Chesterton specifically enters into discussion of various virtues. Where Aristotle sought to find the golden mean between two extremes, Chesterton says “Christianity declared [virtue] was in conflict: the collision of two passions apparently opposite. Of course they were not really inconsistent; but they were such that it was hard to hold simultaneously.” (Chesterton, 113) In speaking of charity in particular, Chesterton calls it a paradox and notes that a good working definition might be either “pardoning unpardonable acts, or loving unlovable people.” (Chesterton, 114) Whereas a pagan might say that this is untenable, Christianity “came in startlingly with a sword, and clove one thing from another. It divided the crime from the criminal. The criminal we must forgive seventy times seven. The crime we must not forgive at all…We must be much more angry with theft than before, and yet much kinder to thieves than before. There was room for wrath and love to run wild. And the more I considered Christianity, the more I found that while it had established a rule and order, the chief aim of that order was to give room for good things to run wild.” (Chesterton, 114)

Humanity is prone to blindness of the complexity and paradoxical nature of Truth. Just look around today, and you will see the Truth being articulated as a series of claims that usually support one specific style of thinking. Naturally, we find it quite challenging to hold both extremes of a virtue with equal fervor. As the common saying goes, we all fall off the horse on one side or the other. Yet, Christian theology calls us to attempt this as followers of Jesus. It is full of paradoxes that nonetheless somehow (you might say miraculously) give us a full picture of the Truth, the incarnation being the most obvious example and the most distinctive aspect of Christian theology.

God is universal, all-powerful, and in a sense all-encompassing, and nothing that exists did not come from him. At the same time, he is found in the particular. He is found in a manger in Bethlehem around 4 BC. He is found as a pillar of fire guiding a nation through a desert. He reveals himself through human and physical means. As Chesterton says, “For orthodox theology has specially insisted that Christ was not a being apart from God and man, like an elf, nor yet a being half human and half not, like a centaur, but both things at once and both things thoroughly, very man and very God.” (Chesterton, 112-113)

A term for the capacity to see the Truth in all its fullness is wisdom. Hubris, antagonism, and insularity are the outward signs of a failure to reach wisdom. One divides with Chesterton’s sword, but then discards half of the thing. Furthermore, if Truth is actually a person (John 14:6), then I believe we must be very careful when we proclaim that what are saying is true, because what that actually requires is living up to the standard of Jesus.

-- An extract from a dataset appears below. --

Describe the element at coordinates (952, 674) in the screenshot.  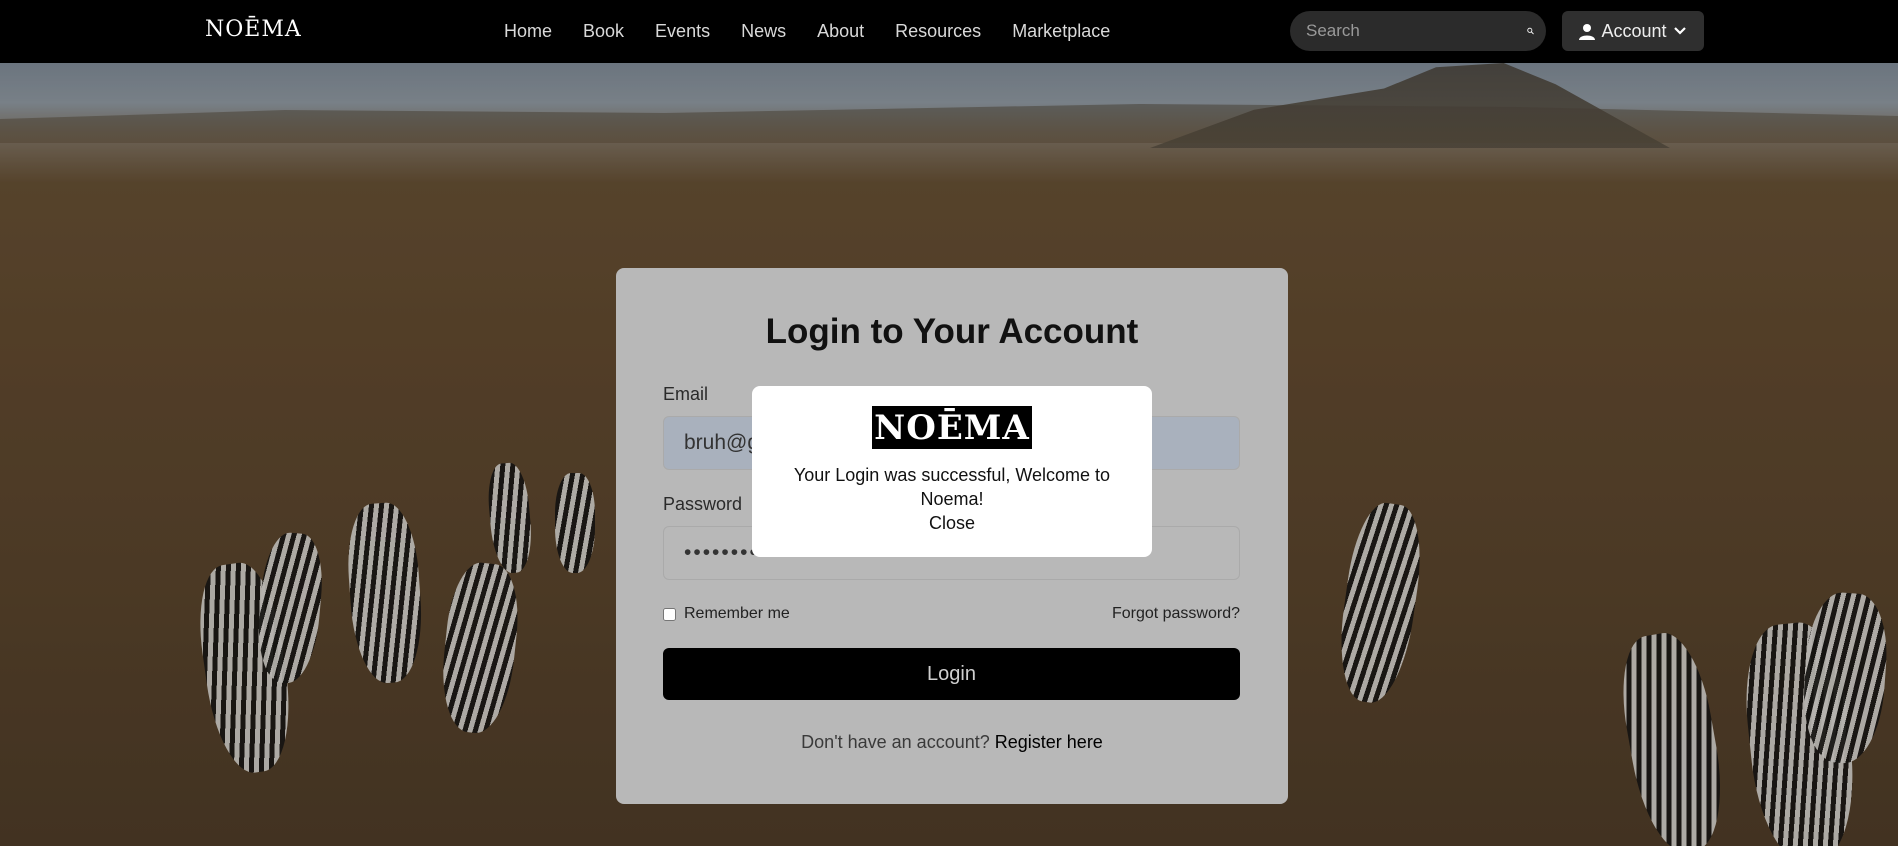
I see `login-button: Login` at that location.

As classical educators, we must learn to allow paradox to lead us to the Truth, not discarding half of the picture. Paradox will lead us to the humility which will show Christ truly to the world. We must also learn to show our students paradox and let the power of the paradox sit and do its work in their minds. If we fail to present to them the paradoxes found within Christian faith, then we have failed to present to them the whole Truth. Cultivate humility, awe, and wonder by exploring the spectacular paradoxes of the Christian faith.